** Task requirements **
(A) In the essay "Chemistry and Faith," what grade sat next to the words "Honors Chemistry" on the report card?
(B) Resume the essay "Chemistry and Faith" right after its final sentence, adding a few paragraphs.

** Source excerpt **
..........

Memos from the Middle

Smack-Dab in the Middle of Living

Chemistry and Faith

The line snaked down the hallway. A sea of black faces, carrying some combination of exhaustion, irritation, and terror in the creases of their foreheads, waited to see him. It was tough for all of us. We were not positioned in the front of the class. We were not given the relevant explanations. We had no invitations for tutoring before or after school. We “earned” our grades. We were “good students” in every class except his, and it was tough trying to stay motivated knowing that the darker our skin the less help he intended to give us. He did smile at us, though, but only when passing back papers.

The lone “D” seemed to pulsate next to the words “Honors Chemistry,” as I stared down at my report card, squeezing back tears and stifling disappointment at seeing my first (and only) bad grade.

“Do I need to get in this line?” My dad stopped abruptly when he realized this was the chemistry teacher’s parent-teacher conference line.

“No,” I replied simply.

I hated going to chemistry. I hated the condescending tone the teacher used with the black students. I hated his jokes at our expense. I hated how our white, Mexican, and Asian friends never seemed to notice that the same hands placed in caring support on their shoulders at a misunderstanding never touched ours.

..........

** Source material **
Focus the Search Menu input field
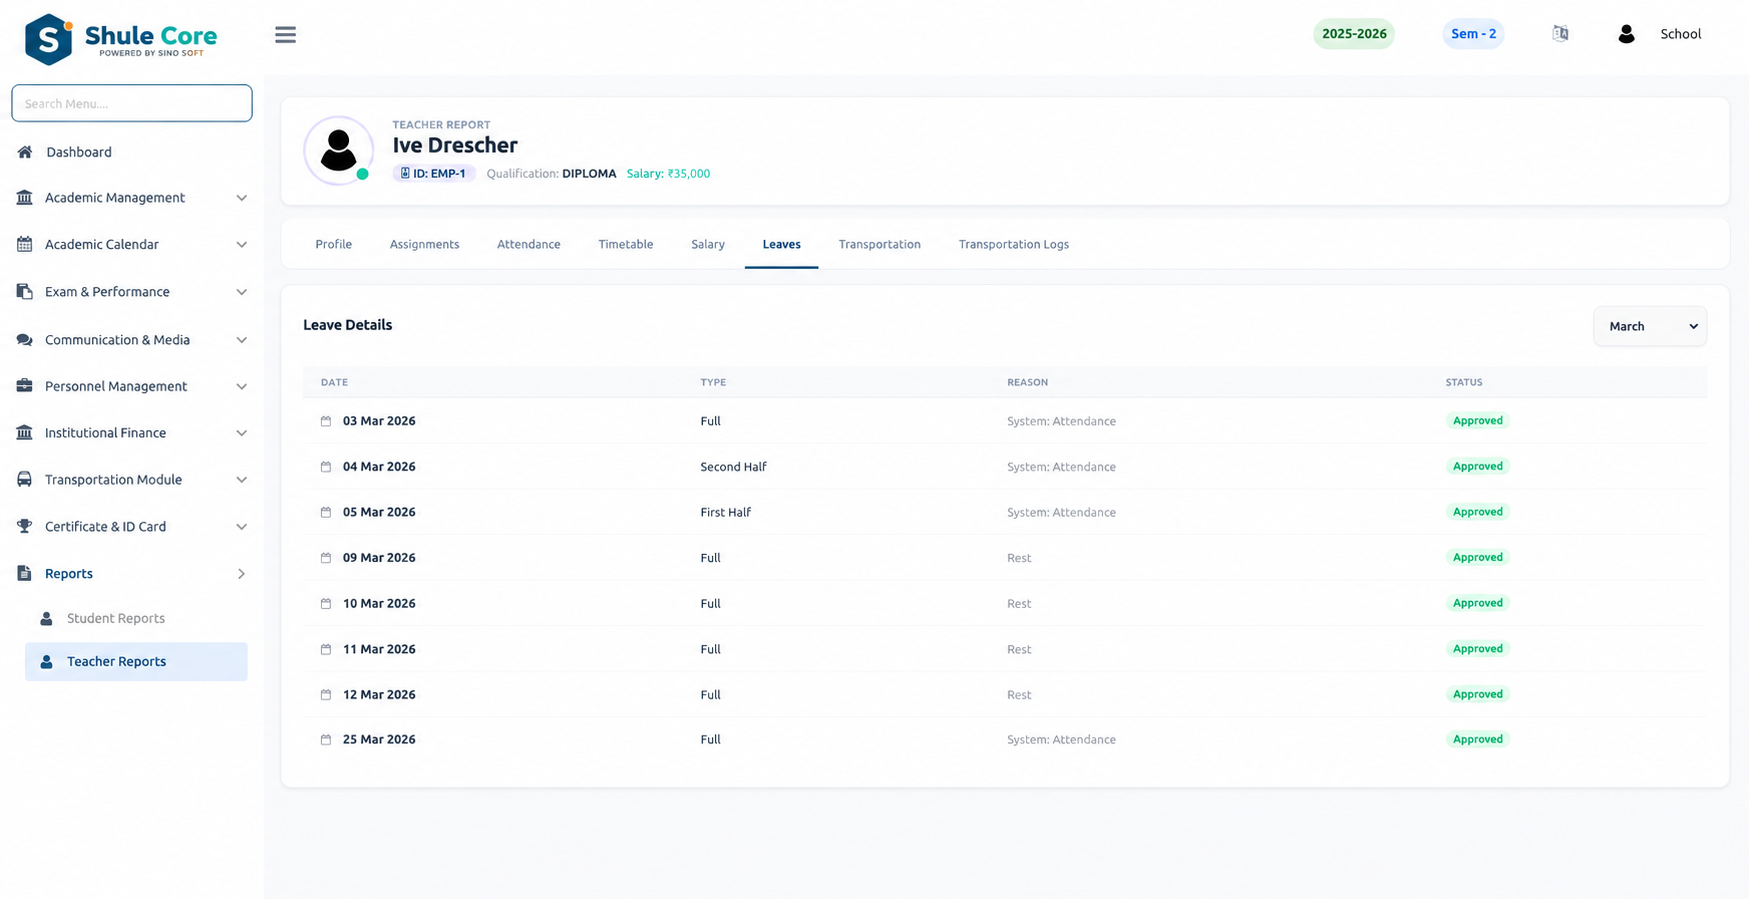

..........

** Task-by-task outputs **
(A) A "D".

(B)
But as much evidence as I could point to demonstrating my teacher’s prejudice (and my classmates’ seeming oblivion that their increases in class rank and our decreases depended solely on chemistry grades), I knew that he had evidence, too: I had given up. I had stopped working as hard. And my dad just didn’t need to hear that!

It was fear that kept me awake at night pouring over my science textbook. It was fear that got me to school early to pepper my fairer skinned friends with questions and compare my graded papers with theirs. It was fear that inched my seat closer and closer to the front the room, knowing it made him uncomfortable. It was fear that thrust my hand in the air, quietly demanding to be seen. For as scared as I was of being the recipient of his sarcasm and academic neglect, I was more afraid of my dad knowing that I had not given my best.

I had total faith in my dad’s willingness and ability to successfully champion my cause, but my parents raised me to recognize and honor my responsibilities, too. So as terrifying, unfair, and daunting as the task was, I had work to do.

The truth is that I really thought I was going to get another D. I worked my butt off so that I could send my dad in to clean up that mess. I knew that my teacher would see that six-foot-three-inch black male police officer of a dad and kowtow. But my faith was too strong: I averaged a B against every obstacle that man put in my way, bringing my grade up!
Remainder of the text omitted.